Paul
You make a reasonable point, but miss the boat.
A low P/E for Intel? Did it ever occur to you that P/E's are lower in capital intensive industries for a reason.
Check wsrn.com and wsrn.com
If we go by "your" argument, then "Return on Assets" is what you are talking about.
ROA for Intel is 25.4% and is 24% for MSFT
YEAR 1997 1996 1995 1994 MSFT 24.0% 21.7 20.2 21.4 INTC 25.5% 21.7 20.4 16.6
In "reality" all it takes to compete with MSFT is a garage with a few PCs and you are in the software business. To be "competitive" you need a CDROM writer too and a supply of blank CDs. Maybe $10K will get you going. The fact it is so easy to compete with MSFT and so few do effectively is why the Feds are going after MSFT (they are expert at eliminating or swallowing their competition).
To compete with Intel, you need $1B-$2B in capital for a good fab, expert process engineers for every process (otherwise you have AMD), and a good working relationship with HWP for the next uP design, with AMAT for the latest fab equipment, on and on.

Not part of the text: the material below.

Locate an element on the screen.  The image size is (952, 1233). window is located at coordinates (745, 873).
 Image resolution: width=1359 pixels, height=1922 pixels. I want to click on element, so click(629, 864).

I might have made an argument that Msft is overvalued, but then you probably need to look at EVA of which I do not have a good link for. Msft does use conservative accounting and, most importantly, the $89 price for a new version of Windows, $250 for a suite and $250 for WindowsNT is not expected to drop in half every 18 months or so.
For me, it is easy to see what Intel does with its $15B in assets, but what does MSFT do with its $11B in assets?